Dec 6 2004
A European research team is seeking to overcome the early setbacks suffered by the promising new field of ‘gene therapy’ by developing a revolutionary delivery technique, known as ‘episome vectors’. This breakthrough could pave the way to treating hereditary diseases by injecting the body with healthy versions of damaged genes.
Many human diseases can be passed down from one generation of a family to the next. These hereditary diseases are, so to speak, written in the genes. Genes are segments of our DNA – the so-called ‘king of molecules’ – which give our cells instructions on how to produce proteins, the sophisticated molecules that build and maintain our bodies. Errors in their coding, known as mutations, can lead to the development of diseases, including Alzheimer’s and Parkinson’s.

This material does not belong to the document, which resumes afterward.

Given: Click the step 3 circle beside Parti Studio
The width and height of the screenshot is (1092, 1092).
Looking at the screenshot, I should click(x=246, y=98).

As our understanding of genetics grew, many scientists and doctors became convinced that these genetic errors could be corrected through the introduction of properly functioning healthy genes. This field, known as ‘gene therapy’, was hailed as the way forward during much of the 1990s.
Then tragedy struck. When bioscientists and medical professionals first attempted to treat people with hereditary defects by implanting functional versions of damaged genes, several of the patients contracted cancer and died.

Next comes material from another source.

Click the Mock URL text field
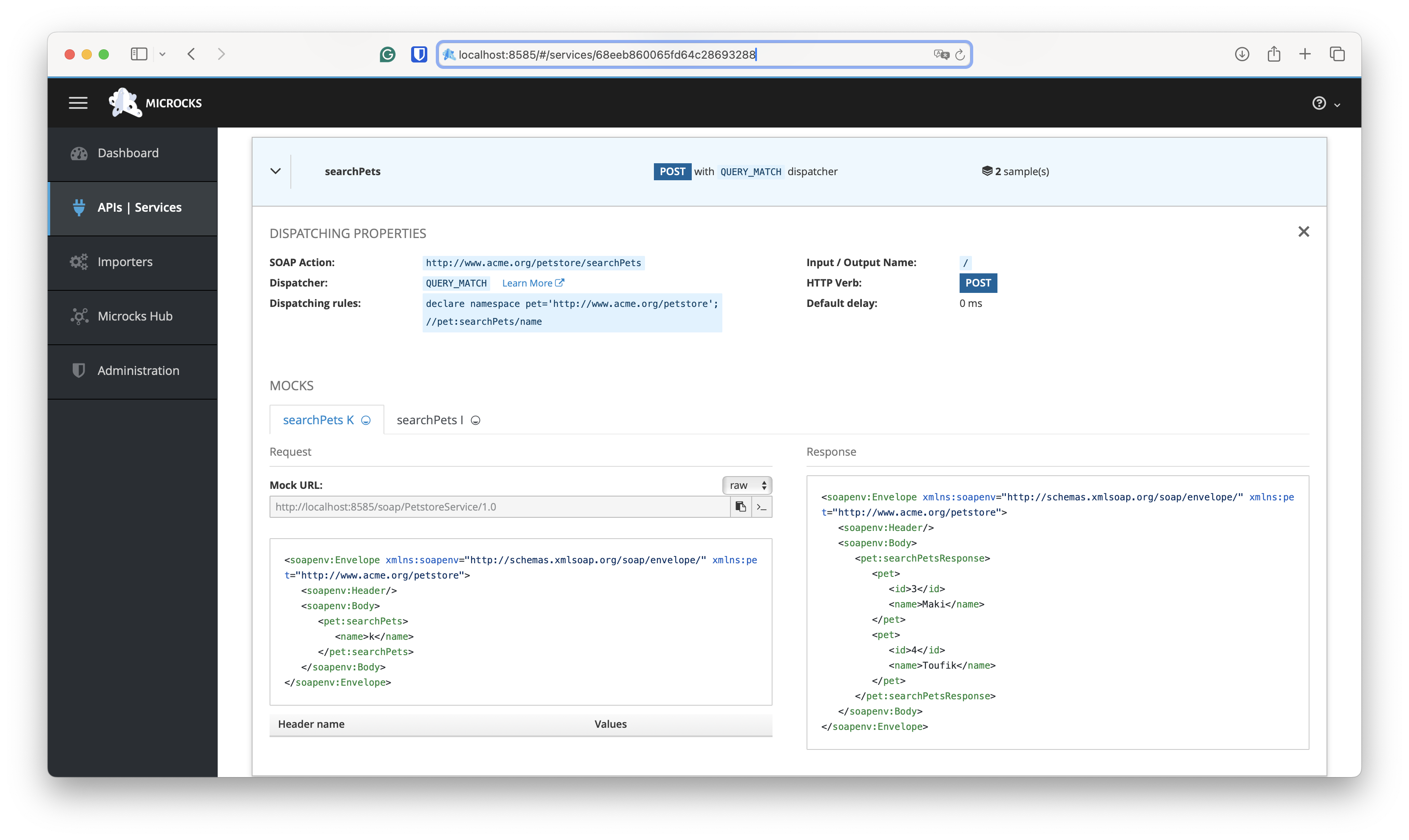 (498, 507)
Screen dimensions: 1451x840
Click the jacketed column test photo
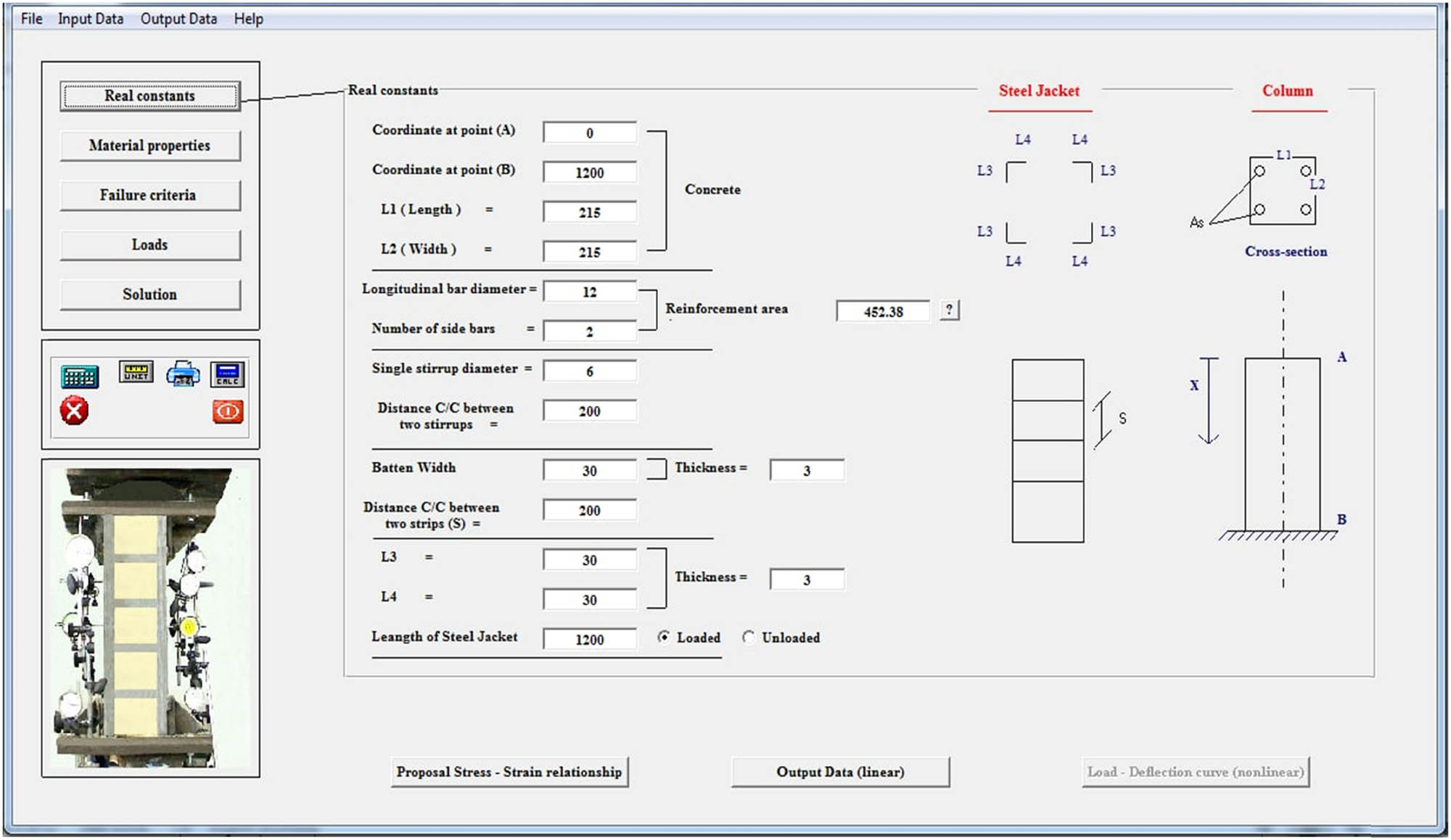point(150,618)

The EU-backed Epi-Vector team believe they have cracked the mystery behind these early deaths: the repair genes were transported to the required spot in the body on the back of disabled viruses that acted as delivery ‘vectors’.
“Certain viruses that were rendered harmless were used,” explains Professor Jürgen Bode of the Research Centre for Biotechnology in Braunschweig (GBF), a member of the Epi-Vector programme. “This was essentially a sensible approach because viruses inject their own DNA into the cells they attack... Then, they let themselves be reproduced by our own cells.”
The downside, he points out, is that we have no control over the location where this occurs on our chromosomes. If a virus invades a key genetic region of a cell, it can severely inhibit its functioning. In the worst-case scenario, this can lead to the breakdown and loss of genes which, in turn, can result in cancer.
This makes delivering genes on the back of even harmless viruses a little like playing genetic Russian roulette. The Epi-Vector consortium believes it has found a much safer alternative delivery mechanism. They are focusing on a new type of vector called an episome.
“Episomes are DNA elements that do not combine themselves with the genetic substance of the host DNA. Instead, they become anchored in a reversible manner only to certain support molecules in the nucleus of the cell – the same molecules used for stabilisation by human DNA,” the team explains.
The Human Genome Project – a huge international undertaking to compile the ‘book of life’, containing information on the 3 billion or so individual DNA molecules that make up the human body – identified these ‘DNA anchors’.
The information contained within the episome is jointly read with that of the chromosome and, together, they multiply every time cell division occurs. The consortium now wants to find out if episomes are suitable for a gentler form of gene therapy.
Professor Bode cautions that quick successes are unlikely. “Even if this method functions, considerable groundwork would still be required before the process could be applied in the medical field.”